Event - Pacira awaits verdict on pain medication
Pacira Pharmaceuticals’ first big test as a public company, US approval of post-surgical pain reliever Exparel, is scheduled for the end of October, and the odds seem good for a yes from the FDA. The reformulation of bupivacaine is hoped to win endorsement based on its performance in reducing complications and accelerating recovery.
Whilst reformulated pain medications can get a rough ride at the regulator, observers believe Exparel will get a pass because of its effectiveness to 72 hours and ability to significantly reduce opioid use. As Pacira's biggest value driver and a wholly owned product, much is riding on the FDA’s decision.
|% of Market Cap||756%|
|Date||28 Oct 2011|
Exparel uses Pacira’s DepoFoam technology, which encapsulates the active ingredient in a honeycomb-like structure composed of lipid membranes. The membranes erode over time and release the active ingredient – over up to 30 days, according to Pacira.
It has been used successfully in DepoCyt, a cytarabine reformulation used to treat a complication of lymphoma called lymphomatous meningitis. DepoCyt is licensed to Sigma Tau in North America and MundiPharma in Europe.

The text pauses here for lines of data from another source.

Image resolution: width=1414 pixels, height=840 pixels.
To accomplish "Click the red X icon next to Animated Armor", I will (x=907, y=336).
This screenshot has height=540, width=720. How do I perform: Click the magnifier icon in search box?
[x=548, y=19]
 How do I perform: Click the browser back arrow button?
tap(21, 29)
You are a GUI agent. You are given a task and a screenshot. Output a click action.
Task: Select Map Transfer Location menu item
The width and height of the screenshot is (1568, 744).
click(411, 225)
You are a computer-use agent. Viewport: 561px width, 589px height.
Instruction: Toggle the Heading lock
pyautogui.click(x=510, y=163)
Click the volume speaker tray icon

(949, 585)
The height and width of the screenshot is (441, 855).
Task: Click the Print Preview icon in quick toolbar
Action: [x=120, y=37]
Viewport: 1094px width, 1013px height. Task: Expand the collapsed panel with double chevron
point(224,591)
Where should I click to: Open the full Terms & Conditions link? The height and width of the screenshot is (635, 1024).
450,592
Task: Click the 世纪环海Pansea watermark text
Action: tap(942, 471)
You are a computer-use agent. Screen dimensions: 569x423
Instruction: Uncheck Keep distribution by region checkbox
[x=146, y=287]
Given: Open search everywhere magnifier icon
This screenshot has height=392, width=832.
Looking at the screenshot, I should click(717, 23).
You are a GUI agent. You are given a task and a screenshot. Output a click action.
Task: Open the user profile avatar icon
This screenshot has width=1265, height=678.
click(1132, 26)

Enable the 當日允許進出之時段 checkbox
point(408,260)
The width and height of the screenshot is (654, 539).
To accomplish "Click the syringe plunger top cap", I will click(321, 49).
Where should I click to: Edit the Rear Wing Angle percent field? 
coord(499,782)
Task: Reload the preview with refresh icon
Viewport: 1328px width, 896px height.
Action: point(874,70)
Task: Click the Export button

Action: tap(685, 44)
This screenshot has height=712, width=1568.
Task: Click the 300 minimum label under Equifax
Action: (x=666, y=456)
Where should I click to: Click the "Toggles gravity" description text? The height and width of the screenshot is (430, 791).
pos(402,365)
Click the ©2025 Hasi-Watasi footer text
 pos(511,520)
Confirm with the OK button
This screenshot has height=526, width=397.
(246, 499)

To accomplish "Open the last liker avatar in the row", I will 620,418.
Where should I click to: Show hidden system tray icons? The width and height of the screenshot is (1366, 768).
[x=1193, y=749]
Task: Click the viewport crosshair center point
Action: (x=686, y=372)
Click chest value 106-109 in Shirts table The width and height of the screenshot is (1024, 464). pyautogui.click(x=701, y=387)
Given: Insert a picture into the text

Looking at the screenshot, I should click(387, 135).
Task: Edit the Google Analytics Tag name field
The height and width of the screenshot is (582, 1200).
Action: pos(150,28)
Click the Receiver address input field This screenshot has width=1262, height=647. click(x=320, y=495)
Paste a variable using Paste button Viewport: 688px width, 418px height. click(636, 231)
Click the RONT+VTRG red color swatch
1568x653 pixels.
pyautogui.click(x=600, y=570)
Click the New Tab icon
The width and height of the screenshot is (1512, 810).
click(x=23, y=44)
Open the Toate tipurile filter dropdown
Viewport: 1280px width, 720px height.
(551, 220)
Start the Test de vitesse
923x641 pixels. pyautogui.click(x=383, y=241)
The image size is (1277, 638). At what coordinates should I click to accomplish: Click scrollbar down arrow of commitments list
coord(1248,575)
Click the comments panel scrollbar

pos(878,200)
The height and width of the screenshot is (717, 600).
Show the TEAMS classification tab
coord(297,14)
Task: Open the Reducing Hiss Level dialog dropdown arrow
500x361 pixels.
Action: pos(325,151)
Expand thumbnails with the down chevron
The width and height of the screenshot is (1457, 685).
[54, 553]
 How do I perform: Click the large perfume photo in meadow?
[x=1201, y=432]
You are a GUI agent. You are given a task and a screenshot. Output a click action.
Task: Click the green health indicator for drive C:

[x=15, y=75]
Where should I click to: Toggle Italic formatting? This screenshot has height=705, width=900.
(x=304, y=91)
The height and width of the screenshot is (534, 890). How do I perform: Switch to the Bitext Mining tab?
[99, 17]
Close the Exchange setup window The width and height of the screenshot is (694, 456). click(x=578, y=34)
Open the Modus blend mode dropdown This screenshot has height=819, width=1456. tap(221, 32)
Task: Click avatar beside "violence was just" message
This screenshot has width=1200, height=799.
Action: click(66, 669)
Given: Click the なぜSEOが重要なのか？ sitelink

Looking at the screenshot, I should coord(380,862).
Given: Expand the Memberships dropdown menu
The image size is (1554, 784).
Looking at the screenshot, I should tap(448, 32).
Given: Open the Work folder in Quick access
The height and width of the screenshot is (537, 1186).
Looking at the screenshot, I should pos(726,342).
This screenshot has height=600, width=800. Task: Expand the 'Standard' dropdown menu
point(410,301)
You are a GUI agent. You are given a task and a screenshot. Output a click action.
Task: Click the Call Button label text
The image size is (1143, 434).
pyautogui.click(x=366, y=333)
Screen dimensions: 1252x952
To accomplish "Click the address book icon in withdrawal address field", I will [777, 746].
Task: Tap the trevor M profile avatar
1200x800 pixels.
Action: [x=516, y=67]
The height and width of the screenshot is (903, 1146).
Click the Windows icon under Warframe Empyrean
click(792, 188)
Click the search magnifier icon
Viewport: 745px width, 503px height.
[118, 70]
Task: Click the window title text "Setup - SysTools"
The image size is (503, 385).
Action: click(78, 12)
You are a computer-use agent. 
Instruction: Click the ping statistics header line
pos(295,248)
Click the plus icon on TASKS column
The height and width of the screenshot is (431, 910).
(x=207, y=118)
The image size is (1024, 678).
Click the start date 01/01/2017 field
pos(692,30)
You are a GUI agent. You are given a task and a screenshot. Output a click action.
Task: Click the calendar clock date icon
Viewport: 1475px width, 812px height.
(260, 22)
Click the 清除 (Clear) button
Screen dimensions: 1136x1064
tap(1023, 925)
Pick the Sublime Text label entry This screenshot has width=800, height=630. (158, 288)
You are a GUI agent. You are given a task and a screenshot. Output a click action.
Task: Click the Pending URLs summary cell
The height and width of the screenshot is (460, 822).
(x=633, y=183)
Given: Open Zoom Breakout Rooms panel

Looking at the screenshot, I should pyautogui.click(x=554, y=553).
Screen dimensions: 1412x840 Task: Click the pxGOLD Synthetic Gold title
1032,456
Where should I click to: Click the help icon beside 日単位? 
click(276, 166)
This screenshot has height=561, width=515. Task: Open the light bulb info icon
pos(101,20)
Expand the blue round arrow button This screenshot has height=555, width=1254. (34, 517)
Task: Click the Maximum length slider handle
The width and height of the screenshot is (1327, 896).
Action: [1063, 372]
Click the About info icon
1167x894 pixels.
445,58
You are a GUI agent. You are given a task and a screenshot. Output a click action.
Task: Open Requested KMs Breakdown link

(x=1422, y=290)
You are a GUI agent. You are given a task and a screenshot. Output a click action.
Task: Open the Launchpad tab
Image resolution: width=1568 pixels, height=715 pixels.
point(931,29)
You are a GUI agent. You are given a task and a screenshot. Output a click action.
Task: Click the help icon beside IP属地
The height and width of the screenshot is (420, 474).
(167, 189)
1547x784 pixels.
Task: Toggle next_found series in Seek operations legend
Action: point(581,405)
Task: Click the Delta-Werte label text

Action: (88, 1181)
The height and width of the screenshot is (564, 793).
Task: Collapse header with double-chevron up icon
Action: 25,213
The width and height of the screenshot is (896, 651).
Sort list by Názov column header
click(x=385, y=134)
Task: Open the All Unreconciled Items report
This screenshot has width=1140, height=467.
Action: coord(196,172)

The DepoFoam technology also is used in morphine reforumation DepoDur, licensed to EKR Therapeutics in the Americas and Flynn Pharma in Europe, South Africa and the Middle East.
The former of those was out-licensed by SkyePharma before it spun Pacira off as a private company in 2007. Pacira went public in February this year, raising $42m from the sale of six million shares at $7, having initially priced the IPO at $14 to $16 per share.
Thus, with existing approvals of bupivacaine and DepoFoam-based products, the expectation is that FDA officials will be comfortable with both product and technology – bupivacaine was introduced in 1963.
On efficacy, Phase III trials in patients with bunionectomies and haemorrhoidectomies showed Exparel significantly improved pain relief compared with placebo at 24 hours and significantly reduced the use of opioid rescue medication.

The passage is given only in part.